= Upsizing (database) =

Upsizing is the term coined by Microsoft to describe the process of upgrading Microsoft Access Database to a Microsoft SQL Server. This allows to continue using Microsoft Access as a database front-end whereas the actual back-end is served by a separate local or remote SQL Server allowing much higher productivity and data volumes. Microsoft Access from the version 2000 on has a special Upsizing Wizard which facilitates the data migration to the proprietary Microsoft SQL Server. No other RDBMS are currently supported for upsizing.

==Upsizing strategies==
There are two strategies how database can be migrated from Access to a SQL Server.
1. Using ODBC from Microsoft to get access to a remote database via ADO.
2. Using Access Data Projects (available in Microsoft Access 2000 and higher) which allow more "native" integration with Microsoft SQL Server.

The first strategy is often seen as the first step towards complete migration on a SQL server on the stage 2, and can be seen as a part of the strategy 2. For peculiarities of every strategy see the table.

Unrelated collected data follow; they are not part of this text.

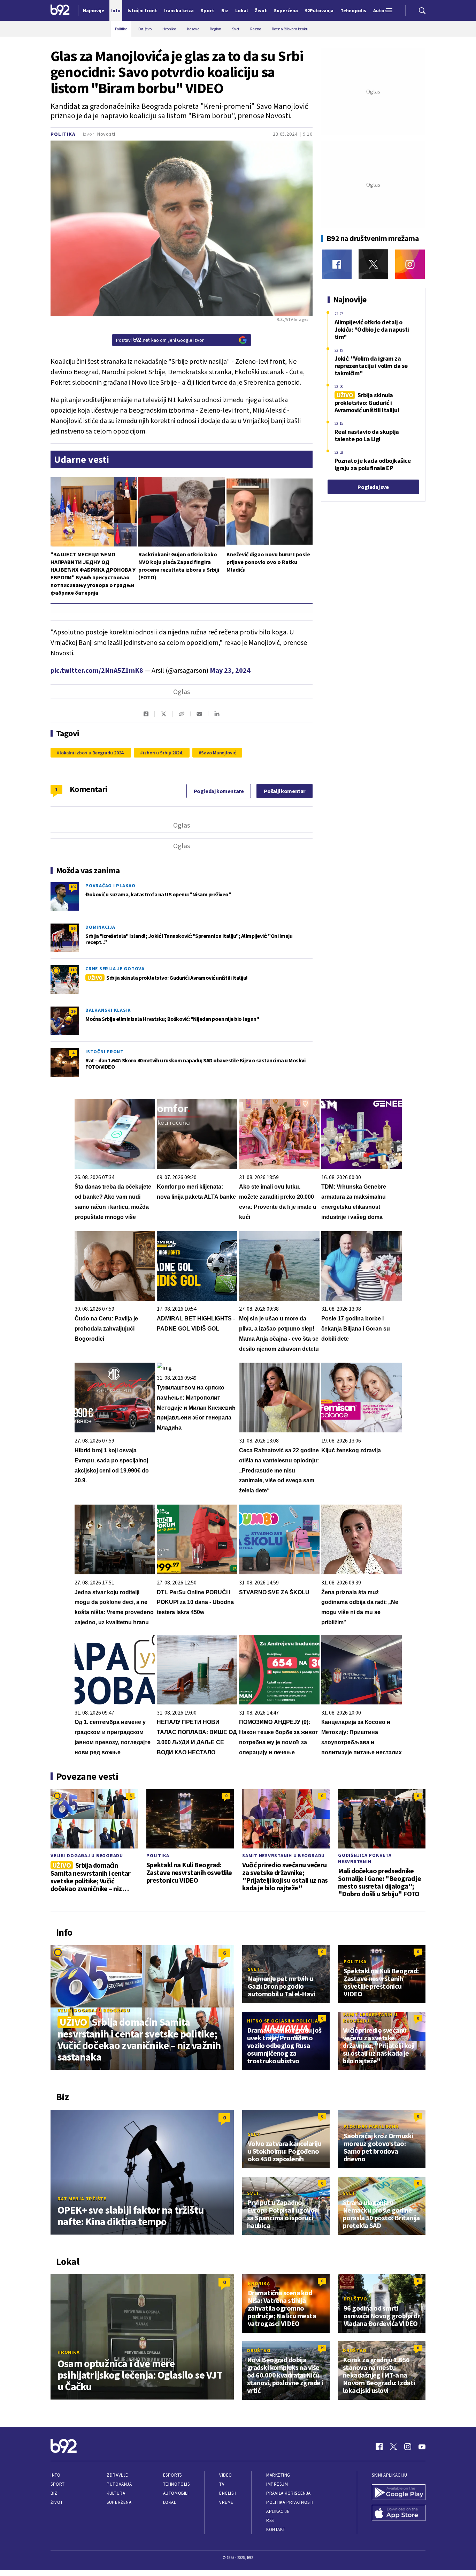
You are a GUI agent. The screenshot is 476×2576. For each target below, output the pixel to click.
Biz (54, 2493)
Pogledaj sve (373, 486)
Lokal (169, 2502)
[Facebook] (337, 264)
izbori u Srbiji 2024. (163, 753)
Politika (63, 134)
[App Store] (398, 2513)
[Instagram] (410, 264)
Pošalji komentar (284, 791)
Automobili (176, 2493)
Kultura (116, 2493)
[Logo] (60, 10)
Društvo (355, 2299)
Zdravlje (117, 2475)
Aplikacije (278, 2511)
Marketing (278, 2475)
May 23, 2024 (230, 670)
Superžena (119, 2502)
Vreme (226, 2502)
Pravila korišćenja (288, 2493)
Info (55, 2475)
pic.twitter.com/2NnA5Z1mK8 (97, 670)
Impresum (277, 2484)
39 (73, 1011)
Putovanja (119, 2484)
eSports (172, 2475)
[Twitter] (373, 264)
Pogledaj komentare (219, 791)
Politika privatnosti (290, 2502)
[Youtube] (422, 2446)
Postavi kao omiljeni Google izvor (160, 340)
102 (73, 886)
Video (225, 2475)
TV (221, 2484)
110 (73, 969)
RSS (270, 2520)
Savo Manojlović (218, 753)
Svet (254, 1969)
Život (57, 2502)
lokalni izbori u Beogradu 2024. (92, 753)
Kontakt (275, 2529)
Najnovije (93, 10)
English (228, 2493)
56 (73, 928)
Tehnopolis (176, 2484)
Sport (58, 2484)
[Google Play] (398, 2493)
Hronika (68, 2352)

| Parameter | Strategy 1 | Strategy 2 |
|---|---|---|
| Database access | Via ODBC using ADO, somewhat slower than strategy 2. | Native integration with Microsoft SQL Server using Access Data Project (.adp), data access using ADO |
| Integration | Can be integrated with (almost) any RDBMS | Native support only for Microsoft SQL Server |
| The role of Access | Serves as database front-end with full features of Microsoft Access Jet Engine and VBA. (compare to thick client) | Serves as database front-end with limited functionality. Local tables are not allowed. Queries are generally transformed into database views, VBA code manipulating the data is transformed into procedures stored on server. (compare to thin client). |

==Performing the upsizing==
As any data migration procedure Microsoft Access database upsizing requires fundamental refactoring of the database structure and source code. Even though some aspects of this procedure seem to be automatized by the Upsizing Wizard, there are still many points requiring human intervention. Following changes have to be done on upsizing
1. Complete change of data access interface from DAO to ADO.
2. Substantial change of Microsoft Jet SQL to Transact-SQL.
3. Substantial adaptation of object (e.g. tables, columns etc.) names.
4. Reconception of the source code to optimally employ the new functionality of ADO and Microsoft SQL Server of the "upsized" solution.